||Lithuania Business News: Archive 2003-
Saturday, 21st of June
A total of 606 companies in Lithuania were declared bankrupt last year, down by 20.2 percent from 759 bankruptcies in 2006, the Statistics Department reported on Friday.
Small firms with up to 10 employees accounted for as much as 92.1 percent of all bankruptcies. There were no bankruptcies among large companies with 250 and more employees last year, compared with two bankruptcies in 2006. The biggest declines in the number of bankruptcies last year were recorded in the financial intermediation sector, 60 percent, and in the hotel and restaurant industry, 33.3 percent. The number of bankruptcies among real estate and lease companies, meanwhile, soared by 61.5 percent, the department said.
Snoras wins the court
Snoras said on Friday that after four years of litigation, last year it won a court victory against Egypt's Nawar International Trading & Agency Co, which had claimed 5 million US dollars from the Lithuanian bank. The Vilnius Regional Court rejected this claim last September after Snoras had proved to the court that it had never obligated itself to pay this amount of money to the Egyptian firm, the bank said in a statement. The Egyptian firm claimed the money in 2003 based on what Snoras said was a forged letter of guarantee. Criminal proceedings were instituted on suspicion of forgery. The bank said in the prospectus for its LTL 300 million-bond offering, which was approved by the Securities Commission last week that the litigation was still ongoing.
More air passengers
A total of 976,700 passengers went through Lithuania's airports during the first five months of this year, a rise of 24.4 percent on the same time last year, the Statistics Department reported on Friday. The largest numbers of passengers flew to and from the United Kingdom (135,400 passengers or 13.9 percent of the total number), Germany (103,100 or 10.6 percent), Ireland (101,000 or 10.3 percent), Denmark (89,700 or 9.2 percent) and Egypt (72,900 or 7.5 percent), it said. The total volume of freight and mail handled at Lithuania's airports fell by 36.3 percent over the reporting period to 4,000 tons.
Friday, 20th of June
Maxima Groups plans
Maxima Group, the operator of the largest retail chain in the Baltics, this year is targeting a 32.5 percent growth in annual sales to LTL 10.852 billion. Maxima has raised its sales growth target based on its expansion plans, according to a company publication, Sekmes Metai. The group said earlier that it was projecting a rise of 20 percent in sales to LTL 9.8 billion. This year Maxima is looking to consolidate sales of non-food products and services, continue expanding its chain in its existing markets and enter new markets, according to the publication.
Fine for Tez Tour
The Lithuanian Competition Council on Thursday imposed a fine of LTL 30,000 the Turkish-owned international tour operator Tez Tour for a misleading advertisement of an Egyptian hotel. Tez Tour said it categorically disagreed with this sanction and would appeal the decision to a court.
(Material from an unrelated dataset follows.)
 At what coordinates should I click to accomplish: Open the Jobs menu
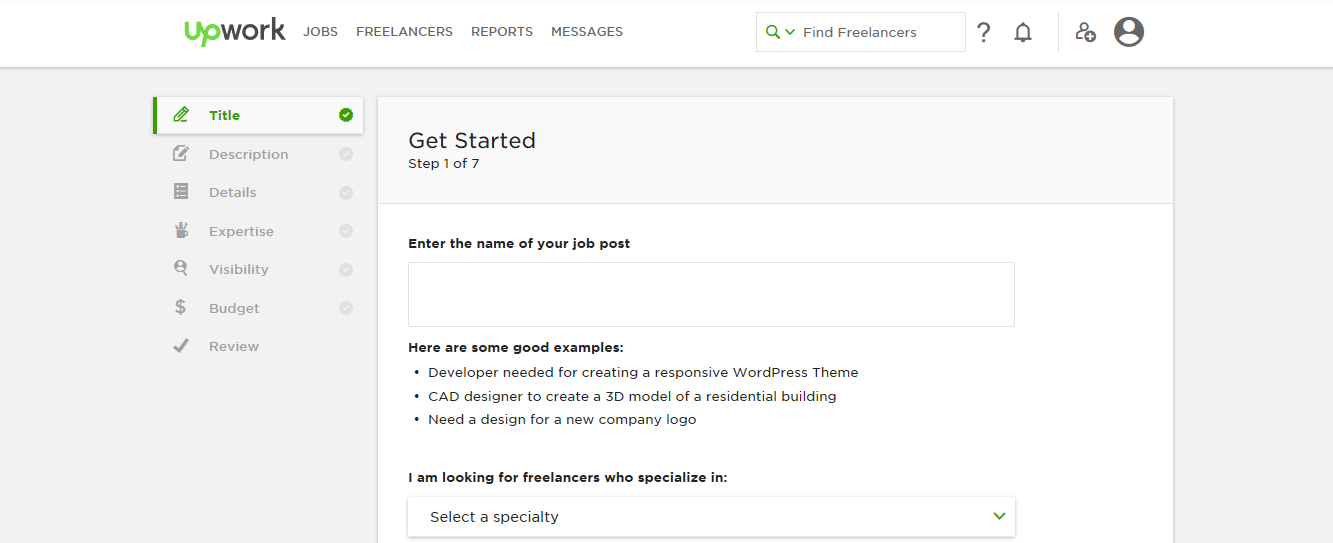click(x=320, y=32)
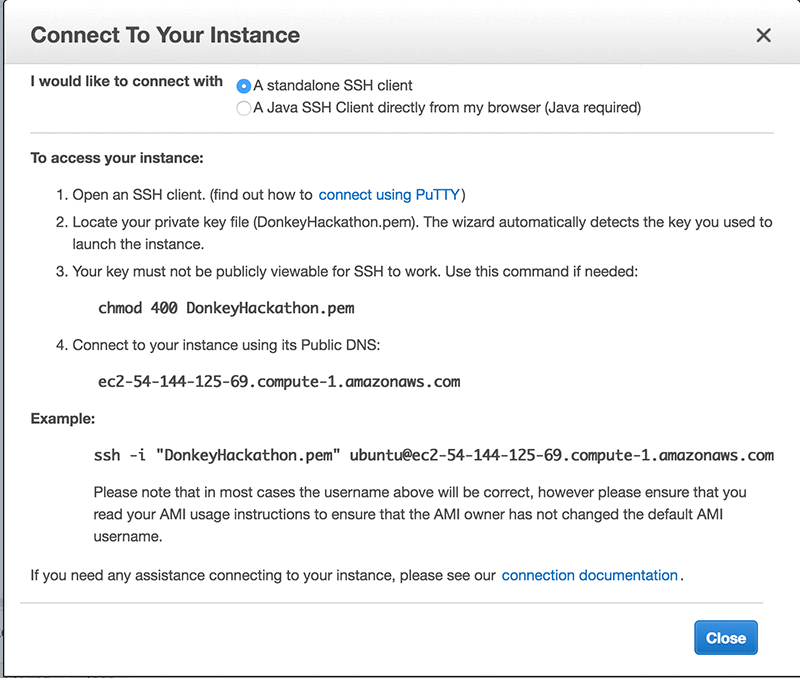800x678 pixels.
Task: Click the 'Example:' label
Action: pyautogui.click(x=61, y=418)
The company's lawyer, Edmundas Rusinas, said that the competition watchdog's decision was hard to explain logically. "There is not the slightest doubt that this decision will be appealed., he said. Tez Tour advertised the Sultan Beach hotel close to Hurgada as a 3 plus hotel under international standards and a four star hotel under local standards. However, it was established that the real category of the hotel was lower than indicated in the advertisement.
Lietuvos Rytas, Kauno Diena
Japanese interested in Lithuania
Representatives from Mitsubishi, Toyota Tsusho, Itochu and other big Japanese corporations are visiting Lithuania this week. The Japanese business delegation on Thursday and Friday is meeting with the country's major textile companies, the Lithuanian Development Agency (LDA) said. "This is the first visit to Lithuania by such solid Japanese companies. Representatives of these trade corporations make strategic decisions," LDA Director General Titas Andriuskevicius said in a press release. "This is an opportunity for us to introduce them to Lithuania's industry, to our products and services, as well as to establish new contracts with potential business partners," he said.
Thursday, 19th of June
Dalia Grybauskaite is coming to Lithuania
Dalia Grybauskaite, the European commissioner responsible for financial programming and budget, is to visit her native Lithuania this week and next week. Grybauskaite plans to discuss with Lithuanian officials issues related to the EU's financial assistance and budget reform during her visit to Vilnius on June 19 through 26, the European Commission Representation in Lithuania said on Wednesday. Other issues on the agenda include the results of the European Council and the process of ratification of the Lisbon Treaty, as well as cooperation between the European Commission and the Seimas.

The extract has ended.